**Task**.
Across the records below, count every line that contains the string "title", then report the count alone.

**Data for the task**.

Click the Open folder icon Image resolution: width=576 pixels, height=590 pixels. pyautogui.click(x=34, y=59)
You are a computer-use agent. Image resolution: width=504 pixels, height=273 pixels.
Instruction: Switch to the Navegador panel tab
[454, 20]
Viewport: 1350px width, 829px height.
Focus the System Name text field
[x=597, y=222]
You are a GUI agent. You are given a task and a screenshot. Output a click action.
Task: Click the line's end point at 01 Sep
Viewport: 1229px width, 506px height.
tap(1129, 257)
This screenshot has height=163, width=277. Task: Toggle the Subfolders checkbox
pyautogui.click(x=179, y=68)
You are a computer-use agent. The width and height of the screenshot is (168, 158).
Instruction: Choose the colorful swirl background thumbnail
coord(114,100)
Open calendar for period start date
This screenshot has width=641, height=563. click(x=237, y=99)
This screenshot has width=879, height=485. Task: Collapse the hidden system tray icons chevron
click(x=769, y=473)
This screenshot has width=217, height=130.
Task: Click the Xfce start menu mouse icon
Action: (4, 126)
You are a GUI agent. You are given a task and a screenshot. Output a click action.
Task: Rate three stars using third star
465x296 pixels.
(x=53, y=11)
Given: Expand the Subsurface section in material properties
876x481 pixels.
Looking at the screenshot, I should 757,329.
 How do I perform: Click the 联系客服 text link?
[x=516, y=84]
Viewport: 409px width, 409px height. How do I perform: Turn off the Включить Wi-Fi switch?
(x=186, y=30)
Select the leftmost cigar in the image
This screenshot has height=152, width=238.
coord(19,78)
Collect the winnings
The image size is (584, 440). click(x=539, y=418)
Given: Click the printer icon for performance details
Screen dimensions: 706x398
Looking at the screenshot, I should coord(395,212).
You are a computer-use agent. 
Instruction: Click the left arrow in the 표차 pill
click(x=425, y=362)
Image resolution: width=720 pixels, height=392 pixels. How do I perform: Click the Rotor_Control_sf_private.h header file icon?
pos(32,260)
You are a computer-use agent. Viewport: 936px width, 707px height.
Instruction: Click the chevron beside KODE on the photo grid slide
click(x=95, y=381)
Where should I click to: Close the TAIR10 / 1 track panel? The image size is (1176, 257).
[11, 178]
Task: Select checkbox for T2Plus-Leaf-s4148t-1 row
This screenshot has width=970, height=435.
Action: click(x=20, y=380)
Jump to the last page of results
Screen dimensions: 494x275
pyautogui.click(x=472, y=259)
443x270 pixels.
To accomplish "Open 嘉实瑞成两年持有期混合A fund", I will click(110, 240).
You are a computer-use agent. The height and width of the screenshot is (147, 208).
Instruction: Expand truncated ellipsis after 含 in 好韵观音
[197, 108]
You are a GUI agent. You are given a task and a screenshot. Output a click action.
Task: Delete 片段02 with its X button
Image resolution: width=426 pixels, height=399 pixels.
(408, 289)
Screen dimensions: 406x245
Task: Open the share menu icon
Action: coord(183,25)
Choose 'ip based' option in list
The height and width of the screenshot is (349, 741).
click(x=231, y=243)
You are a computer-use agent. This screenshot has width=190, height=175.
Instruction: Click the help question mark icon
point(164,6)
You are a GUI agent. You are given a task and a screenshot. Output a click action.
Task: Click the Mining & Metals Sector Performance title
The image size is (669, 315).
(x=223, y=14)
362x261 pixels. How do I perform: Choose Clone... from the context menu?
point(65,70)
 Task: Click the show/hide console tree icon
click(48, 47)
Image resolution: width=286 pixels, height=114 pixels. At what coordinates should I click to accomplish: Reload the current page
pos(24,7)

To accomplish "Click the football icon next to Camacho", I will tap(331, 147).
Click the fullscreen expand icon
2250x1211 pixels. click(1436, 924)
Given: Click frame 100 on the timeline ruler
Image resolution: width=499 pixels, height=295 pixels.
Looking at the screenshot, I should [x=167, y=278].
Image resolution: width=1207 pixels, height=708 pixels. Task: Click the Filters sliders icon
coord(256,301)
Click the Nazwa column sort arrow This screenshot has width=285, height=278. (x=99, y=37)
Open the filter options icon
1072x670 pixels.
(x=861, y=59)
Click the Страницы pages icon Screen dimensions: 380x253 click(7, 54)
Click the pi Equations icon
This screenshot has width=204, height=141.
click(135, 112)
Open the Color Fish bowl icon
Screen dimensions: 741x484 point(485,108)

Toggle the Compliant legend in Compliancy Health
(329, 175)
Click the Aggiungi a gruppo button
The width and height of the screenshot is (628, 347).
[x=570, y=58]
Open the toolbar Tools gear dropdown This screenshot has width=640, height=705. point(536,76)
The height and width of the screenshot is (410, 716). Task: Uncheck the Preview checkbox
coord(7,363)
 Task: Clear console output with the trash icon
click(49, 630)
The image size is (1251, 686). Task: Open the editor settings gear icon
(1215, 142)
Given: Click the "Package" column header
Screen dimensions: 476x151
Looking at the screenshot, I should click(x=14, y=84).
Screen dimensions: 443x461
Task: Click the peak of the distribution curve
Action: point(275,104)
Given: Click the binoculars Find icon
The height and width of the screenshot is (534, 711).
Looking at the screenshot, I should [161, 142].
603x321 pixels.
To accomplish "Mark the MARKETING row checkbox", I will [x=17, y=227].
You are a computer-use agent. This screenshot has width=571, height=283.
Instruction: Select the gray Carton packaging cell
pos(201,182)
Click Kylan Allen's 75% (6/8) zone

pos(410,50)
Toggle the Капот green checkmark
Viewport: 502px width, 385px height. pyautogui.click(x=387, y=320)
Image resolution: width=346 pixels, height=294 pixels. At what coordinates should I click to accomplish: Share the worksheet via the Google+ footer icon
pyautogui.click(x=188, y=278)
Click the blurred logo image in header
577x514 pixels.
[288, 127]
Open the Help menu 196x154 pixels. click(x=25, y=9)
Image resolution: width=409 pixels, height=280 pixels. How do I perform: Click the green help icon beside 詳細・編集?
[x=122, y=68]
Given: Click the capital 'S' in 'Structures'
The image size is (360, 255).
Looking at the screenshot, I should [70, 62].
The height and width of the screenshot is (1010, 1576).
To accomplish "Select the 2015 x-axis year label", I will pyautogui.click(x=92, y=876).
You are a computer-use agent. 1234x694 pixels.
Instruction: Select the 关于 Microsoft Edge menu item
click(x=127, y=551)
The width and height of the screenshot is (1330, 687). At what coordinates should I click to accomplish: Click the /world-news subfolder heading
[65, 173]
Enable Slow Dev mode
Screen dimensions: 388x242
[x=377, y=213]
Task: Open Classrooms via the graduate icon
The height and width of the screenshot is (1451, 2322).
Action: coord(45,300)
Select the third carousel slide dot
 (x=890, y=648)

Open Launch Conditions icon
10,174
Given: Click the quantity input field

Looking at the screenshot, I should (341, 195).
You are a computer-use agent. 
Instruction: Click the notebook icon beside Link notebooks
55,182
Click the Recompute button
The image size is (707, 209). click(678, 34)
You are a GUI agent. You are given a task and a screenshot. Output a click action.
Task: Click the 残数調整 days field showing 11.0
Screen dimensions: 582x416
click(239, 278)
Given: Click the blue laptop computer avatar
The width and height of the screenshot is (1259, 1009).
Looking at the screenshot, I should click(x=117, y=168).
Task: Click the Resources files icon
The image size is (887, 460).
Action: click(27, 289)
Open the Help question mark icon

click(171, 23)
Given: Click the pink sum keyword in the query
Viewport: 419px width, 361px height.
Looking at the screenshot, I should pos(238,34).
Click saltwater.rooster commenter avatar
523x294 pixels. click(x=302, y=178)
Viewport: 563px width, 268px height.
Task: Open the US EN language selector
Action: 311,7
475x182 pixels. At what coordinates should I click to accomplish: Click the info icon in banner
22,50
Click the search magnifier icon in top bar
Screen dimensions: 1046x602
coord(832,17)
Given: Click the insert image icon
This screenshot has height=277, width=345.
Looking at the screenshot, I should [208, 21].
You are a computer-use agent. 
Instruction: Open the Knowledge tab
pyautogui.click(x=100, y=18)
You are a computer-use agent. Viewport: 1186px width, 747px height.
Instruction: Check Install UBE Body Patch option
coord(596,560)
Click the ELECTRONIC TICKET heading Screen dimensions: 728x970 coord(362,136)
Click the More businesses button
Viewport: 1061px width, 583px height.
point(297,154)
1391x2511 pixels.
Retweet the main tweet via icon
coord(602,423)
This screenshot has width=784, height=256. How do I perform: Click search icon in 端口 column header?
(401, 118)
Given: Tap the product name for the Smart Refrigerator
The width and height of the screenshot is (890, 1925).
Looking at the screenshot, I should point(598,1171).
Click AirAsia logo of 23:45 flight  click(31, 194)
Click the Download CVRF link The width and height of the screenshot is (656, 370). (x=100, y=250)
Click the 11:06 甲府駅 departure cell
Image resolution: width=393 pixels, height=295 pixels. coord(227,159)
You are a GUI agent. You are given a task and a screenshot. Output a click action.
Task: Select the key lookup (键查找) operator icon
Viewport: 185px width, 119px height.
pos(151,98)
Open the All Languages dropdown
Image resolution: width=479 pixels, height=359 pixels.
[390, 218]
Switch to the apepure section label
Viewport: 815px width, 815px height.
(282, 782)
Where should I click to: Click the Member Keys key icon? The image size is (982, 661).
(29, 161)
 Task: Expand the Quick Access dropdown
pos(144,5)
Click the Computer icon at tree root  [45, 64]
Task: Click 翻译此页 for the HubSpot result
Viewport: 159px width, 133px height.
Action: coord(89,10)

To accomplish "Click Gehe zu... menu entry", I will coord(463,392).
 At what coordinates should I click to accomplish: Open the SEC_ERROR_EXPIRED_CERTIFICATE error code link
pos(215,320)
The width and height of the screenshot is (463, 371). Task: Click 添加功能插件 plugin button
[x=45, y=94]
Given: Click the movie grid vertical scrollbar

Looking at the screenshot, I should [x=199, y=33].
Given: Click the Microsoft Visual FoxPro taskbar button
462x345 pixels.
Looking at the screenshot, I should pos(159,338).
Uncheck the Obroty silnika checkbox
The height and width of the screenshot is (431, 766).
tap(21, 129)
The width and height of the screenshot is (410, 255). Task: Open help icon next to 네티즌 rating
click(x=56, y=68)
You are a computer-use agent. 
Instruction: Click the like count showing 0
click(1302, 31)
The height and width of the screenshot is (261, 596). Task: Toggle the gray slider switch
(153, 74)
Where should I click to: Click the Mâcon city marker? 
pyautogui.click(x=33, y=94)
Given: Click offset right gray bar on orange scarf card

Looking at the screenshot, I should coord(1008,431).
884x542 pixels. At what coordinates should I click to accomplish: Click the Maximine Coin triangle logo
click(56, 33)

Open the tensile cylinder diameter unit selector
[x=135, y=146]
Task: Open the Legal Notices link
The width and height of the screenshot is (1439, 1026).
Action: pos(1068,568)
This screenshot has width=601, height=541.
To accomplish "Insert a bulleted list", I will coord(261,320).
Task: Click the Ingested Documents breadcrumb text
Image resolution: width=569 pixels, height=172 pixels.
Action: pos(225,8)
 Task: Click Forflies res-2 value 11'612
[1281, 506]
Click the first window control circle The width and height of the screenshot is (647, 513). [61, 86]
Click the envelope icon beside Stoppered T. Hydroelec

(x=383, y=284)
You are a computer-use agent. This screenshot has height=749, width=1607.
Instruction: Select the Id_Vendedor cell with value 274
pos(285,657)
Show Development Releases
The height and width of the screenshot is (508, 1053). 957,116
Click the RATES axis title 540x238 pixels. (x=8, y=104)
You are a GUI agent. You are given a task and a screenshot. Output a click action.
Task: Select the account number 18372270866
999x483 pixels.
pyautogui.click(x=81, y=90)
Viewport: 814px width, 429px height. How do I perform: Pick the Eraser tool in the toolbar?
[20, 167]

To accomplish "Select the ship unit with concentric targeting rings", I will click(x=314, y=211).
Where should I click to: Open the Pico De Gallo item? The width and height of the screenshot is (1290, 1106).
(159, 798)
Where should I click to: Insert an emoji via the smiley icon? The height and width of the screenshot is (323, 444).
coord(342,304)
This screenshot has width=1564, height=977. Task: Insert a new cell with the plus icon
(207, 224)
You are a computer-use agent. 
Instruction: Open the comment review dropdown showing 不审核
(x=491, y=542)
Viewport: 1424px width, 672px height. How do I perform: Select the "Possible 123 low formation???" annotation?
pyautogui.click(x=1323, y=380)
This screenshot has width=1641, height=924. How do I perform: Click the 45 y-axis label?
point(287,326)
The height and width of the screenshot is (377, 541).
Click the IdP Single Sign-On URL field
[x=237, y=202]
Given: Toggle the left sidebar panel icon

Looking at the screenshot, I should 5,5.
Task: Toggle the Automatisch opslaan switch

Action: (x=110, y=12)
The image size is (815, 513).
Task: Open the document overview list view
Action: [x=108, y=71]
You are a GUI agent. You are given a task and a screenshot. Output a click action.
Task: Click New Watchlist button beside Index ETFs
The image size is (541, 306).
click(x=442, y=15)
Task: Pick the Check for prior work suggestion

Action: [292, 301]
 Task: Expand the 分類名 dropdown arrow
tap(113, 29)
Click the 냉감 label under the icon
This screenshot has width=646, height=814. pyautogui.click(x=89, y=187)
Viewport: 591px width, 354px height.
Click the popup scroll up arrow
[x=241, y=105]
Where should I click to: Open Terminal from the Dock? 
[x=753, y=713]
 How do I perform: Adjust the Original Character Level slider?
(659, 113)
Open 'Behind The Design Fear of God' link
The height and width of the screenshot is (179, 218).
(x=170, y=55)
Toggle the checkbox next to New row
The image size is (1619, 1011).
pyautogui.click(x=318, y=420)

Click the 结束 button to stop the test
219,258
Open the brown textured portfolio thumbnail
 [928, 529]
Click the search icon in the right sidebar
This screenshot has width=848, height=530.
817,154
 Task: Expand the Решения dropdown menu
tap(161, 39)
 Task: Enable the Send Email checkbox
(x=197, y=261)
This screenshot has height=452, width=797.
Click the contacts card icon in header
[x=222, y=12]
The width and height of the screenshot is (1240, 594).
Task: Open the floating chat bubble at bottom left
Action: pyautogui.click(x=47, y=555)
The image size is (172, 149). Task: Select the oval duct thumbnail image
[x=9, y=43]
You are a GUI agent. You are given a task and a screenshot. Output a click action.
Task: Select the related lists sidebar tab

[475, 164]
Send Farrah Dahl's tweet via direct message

**Response for this exercise**.
2